A practical workflow: your Prometheus alert fires for high GC overhead. You check Grafana and confirm GC pauses are spiking during peak hours. You SSH in, run /spark profiler start --only-ticks-over 50, play for a few minutes, stop it, and the flame graph shows a specific mod allocating objects in a hot loop. Problem identified.


Tying It All Together

Here’s what the full observability setup looks like once everything is running:

  Hytale Server (JVM)
    ├── JMX Exporter (:9225) ──┐
    ├── spark (in-process) ────┼── profiling, TPS, flame graphs
    └── OneQuery (UDP :5520) ──┼── external status queries

  Node Exporter (:9100) ───────┤

                        Prometheus (:9090)
                          ├── time-series storage
                          ├── alerting rules
                          └── PromQL queries

                          Grafana (:3000)
                          └── dashboards & visualization

Each layer covers a different question. OneQuery handles “is the server up, who’s playing.” Prometheus and its exporters handle “how is the server performing over time.” spark handles “why is this specific tick slow right now.” Grafana ties the continuous metrics together in one dashboard.

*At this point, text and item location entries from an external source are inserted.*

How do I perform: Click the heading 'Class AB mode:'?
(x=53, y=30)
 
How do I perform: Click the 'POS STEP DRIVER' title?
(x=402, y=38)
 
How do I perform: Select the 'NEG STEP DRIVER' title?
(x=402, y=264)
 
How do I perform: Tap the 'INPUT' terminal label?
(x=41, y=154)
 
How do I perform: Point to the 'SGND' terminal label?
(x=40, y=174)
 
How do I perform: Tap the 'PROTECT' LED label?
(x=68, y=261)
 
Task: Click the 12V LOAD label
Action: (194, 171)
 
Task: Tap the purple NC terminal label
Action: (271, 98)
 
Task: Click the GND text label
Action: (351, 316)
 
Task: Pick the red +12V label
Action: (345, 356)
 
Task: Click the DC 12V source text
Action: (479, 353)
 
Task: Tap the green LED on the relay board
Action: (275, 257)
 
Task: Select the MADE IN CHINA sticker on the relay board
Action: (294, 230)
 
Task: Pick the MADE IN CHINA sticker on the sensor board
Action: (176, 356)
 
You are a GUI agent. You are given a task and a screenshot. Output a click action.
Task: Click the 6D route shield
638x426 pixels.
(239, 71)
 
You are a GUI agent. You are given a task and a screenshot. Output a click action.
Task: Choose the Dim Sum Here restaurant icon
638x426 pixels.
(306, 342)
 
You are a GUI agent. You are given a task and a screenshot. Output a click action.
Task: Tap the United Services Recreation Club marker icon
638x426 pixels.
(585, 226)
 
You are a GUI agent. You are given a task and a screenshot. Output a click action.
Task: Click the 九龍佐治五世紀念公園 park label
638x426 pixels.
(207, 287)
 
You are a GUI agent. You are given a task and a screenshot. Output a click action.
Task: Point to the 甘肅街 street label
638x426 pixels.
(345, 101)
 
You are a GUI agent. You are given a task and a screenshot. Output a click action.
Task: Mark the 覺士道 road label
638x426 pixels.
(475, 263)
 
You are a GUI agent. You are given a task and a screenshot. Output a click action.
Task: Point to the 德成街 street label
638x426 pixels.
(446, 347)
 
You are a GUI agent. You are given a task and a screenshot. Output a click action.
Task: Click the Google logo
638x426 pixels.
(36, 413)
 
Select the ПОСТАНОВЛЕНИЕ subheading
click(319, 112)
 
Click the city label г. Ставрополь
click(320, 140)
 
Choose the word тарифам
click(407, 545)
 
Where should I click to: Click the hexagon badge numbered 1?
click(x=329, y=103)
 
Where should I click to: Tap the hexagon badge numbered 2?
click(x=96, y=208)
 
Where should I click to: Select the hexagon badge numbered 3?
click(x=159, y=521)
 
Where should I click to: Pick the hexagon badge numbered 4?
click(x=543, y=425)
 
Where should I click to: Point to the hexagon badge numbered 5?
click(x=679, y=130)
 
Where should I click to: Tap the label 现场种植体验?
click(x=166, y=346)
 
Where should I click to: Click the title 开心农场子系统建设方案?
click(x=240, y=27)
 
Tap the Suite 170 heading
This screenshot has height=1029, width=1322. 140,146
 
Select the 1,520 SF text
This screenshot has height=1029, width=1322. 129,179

A few tips once you’re running this stack:

  • Set Prometheus retention to match your needs. The --storage.tsdb.retention.time=30d flag in our config keeps 30 days. For a single server, this uses about 1-2 GB of disk. Increase it if you want longer historical data for capacity planning.
  • Watch GC metrics first. If you only look at one thing, make it garbage collection. Long GC pauses are the most common cause of player-visible lag on JVM-based game servers, and they don’t show up in basic CPU/RAM monitoring.
  • Correlate metrics with events. When players report lag at 8 PM, check your Grafana dashboards for that exact time. Was it a GC pause? CPU spike? Disk I/O? Having the data retroactively is the whole point.

If you’re running Prometheus and Grafana on the same box as the game server, keep the retention short (15d instead of 30d) and monitor Prometheus’s own resource usage - it’s a bit ironic, but your monitoring stack can become the thing that needs monitoring if it starts competing with the game for disk I/O. On a dedicated monitoring machine, none of this is a concern. The exporters themselves (Node Exporter and JMX Exporter) are negligible - a few megabytes of RAM each.